→ Work required: Begin at the line where "Where should I click to: Go" appears and reproduce exactly every line through the end of the data below, both included, skipping pictures.

→ Screenshot grounding data:
◇ ◇ ◇
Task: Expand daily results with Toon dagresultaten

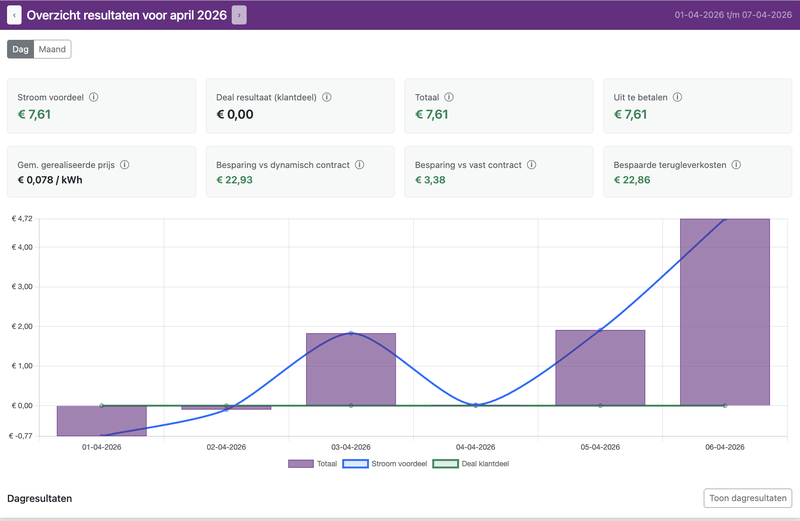Action: (x=749, y=498)
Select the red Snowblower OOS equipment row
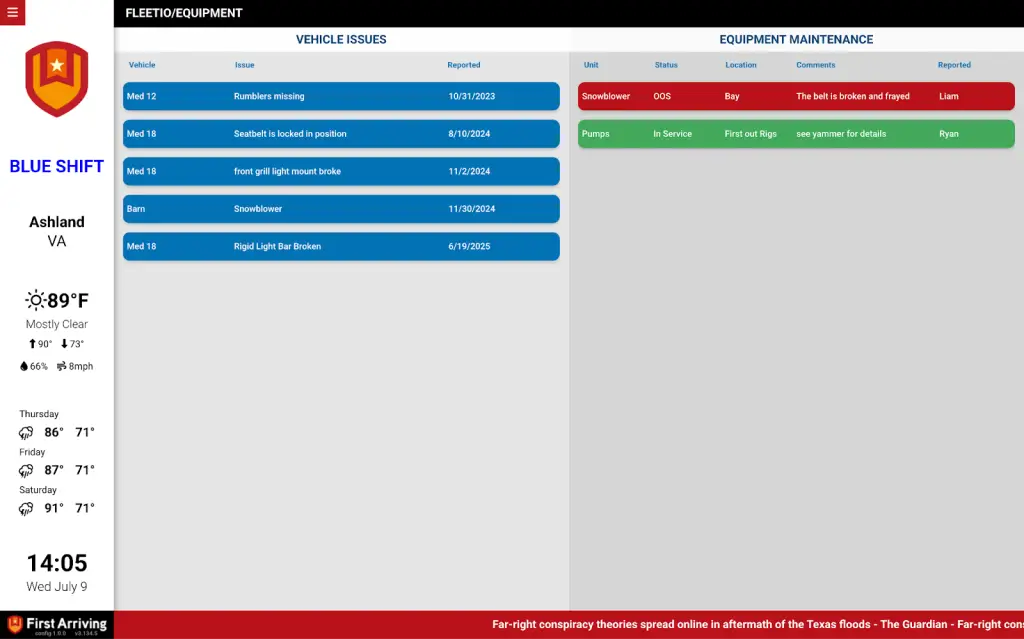 796,97
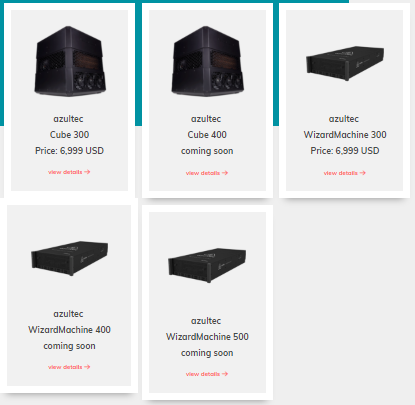Select the Cube 400 product title

pos(207,135)
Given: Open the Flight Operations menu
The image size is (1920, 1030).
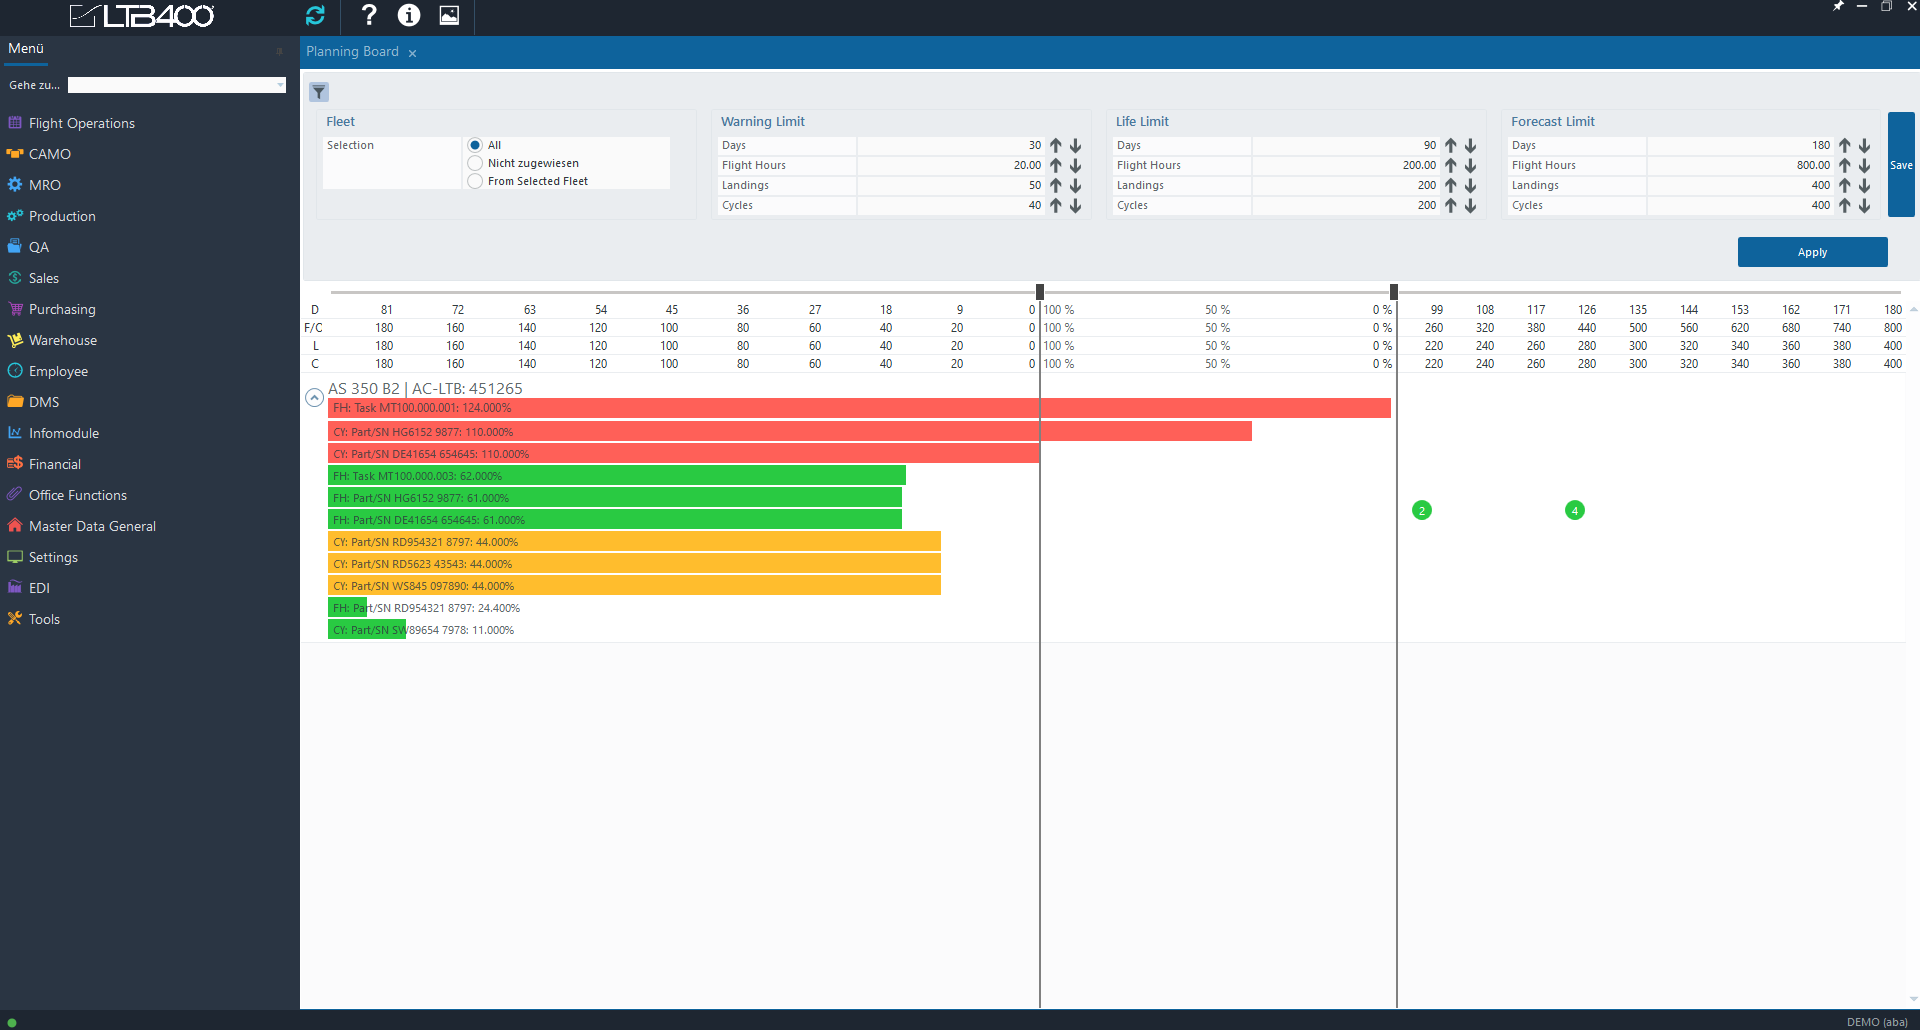Looking at the screenshot, I should point(81,123).
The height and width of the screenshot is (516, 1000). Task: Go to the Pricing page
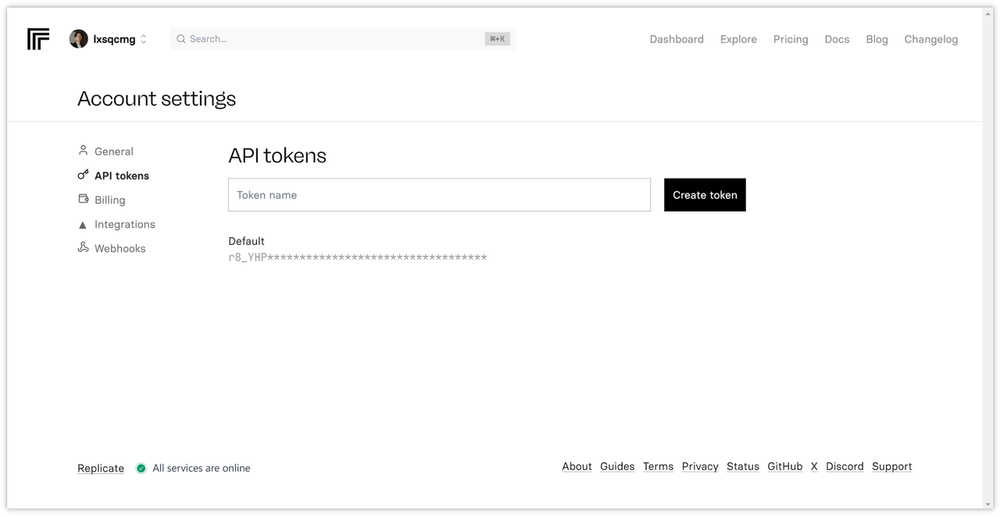click(791, 39)
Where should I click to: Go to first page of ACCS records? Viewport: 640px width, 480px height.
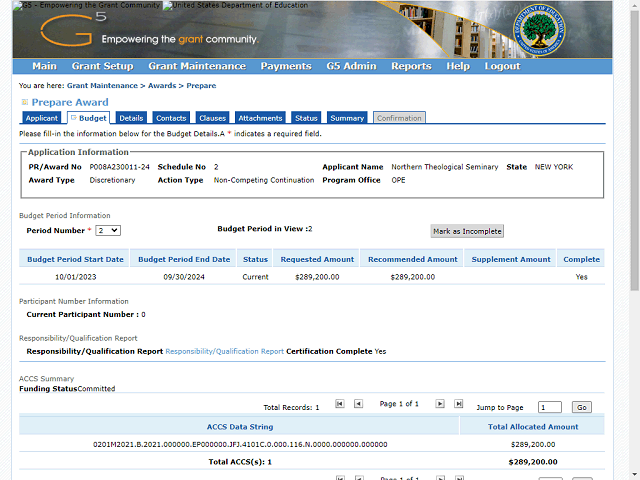[340, 404]
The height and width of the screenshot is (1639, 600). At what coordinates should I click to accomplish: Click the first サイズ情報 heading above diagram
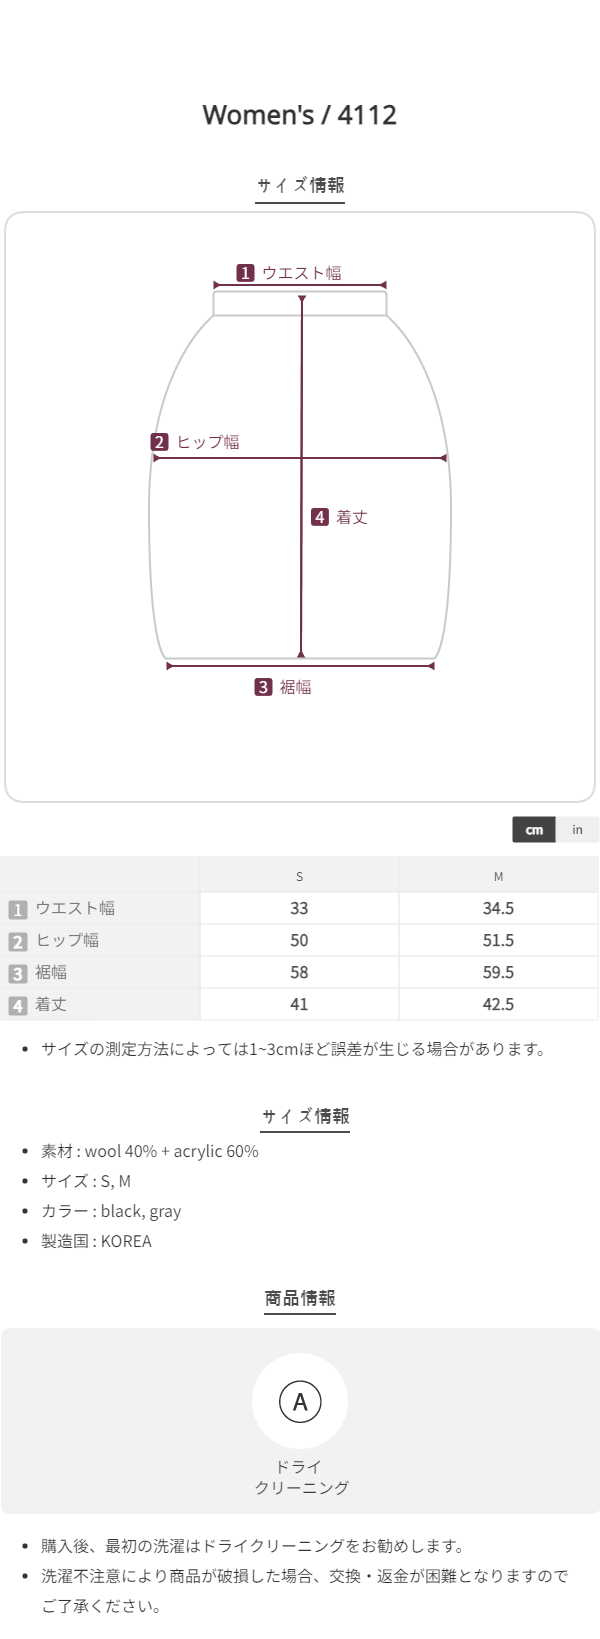pyautogui.click(x=300, y=185)
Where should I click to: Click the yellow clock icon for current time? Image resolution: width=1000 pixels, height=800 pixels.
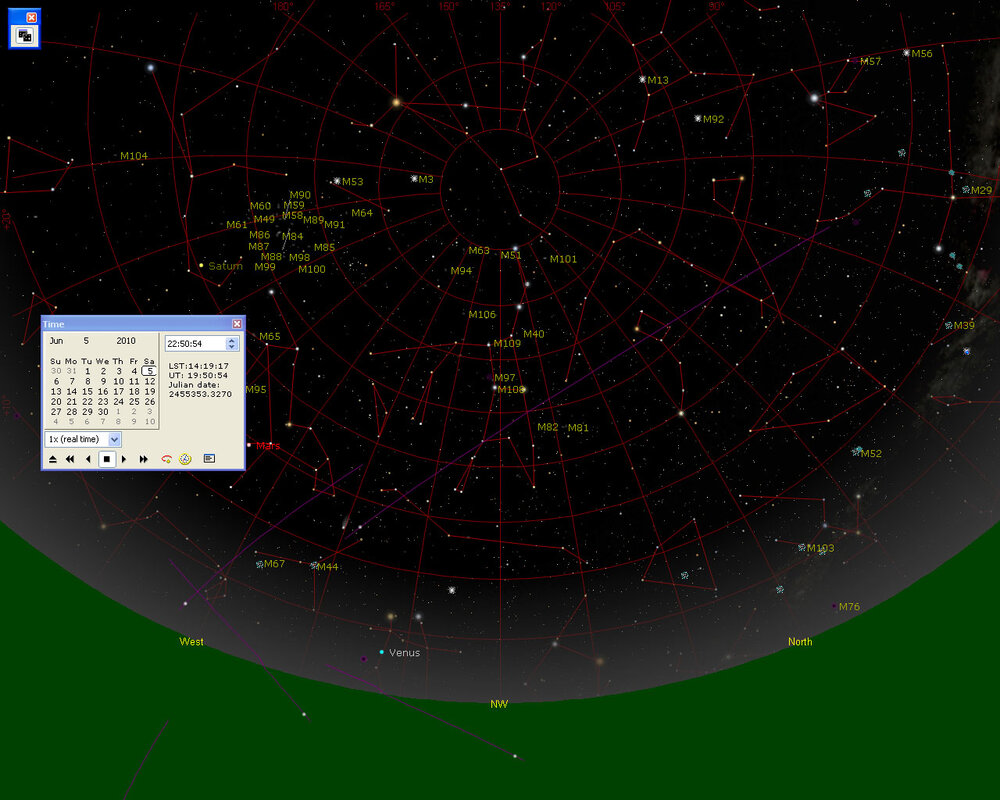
◇ ◇ ◇
→ Task response:
Where should I click to: Go to first page of ACCS records? Viewport: 640px width, 480px height.
[340, 404]
The height and width of the screenshot is (1639, 600). At what coordinates should I click to accomplish: Click the first サイズ情報 heading above diagram
pyautogui.click(x=300, y=185)
Where should I click to: Click the yellow clock icon for current time? Image resolution: width=1000 pixels, height=800 pixels.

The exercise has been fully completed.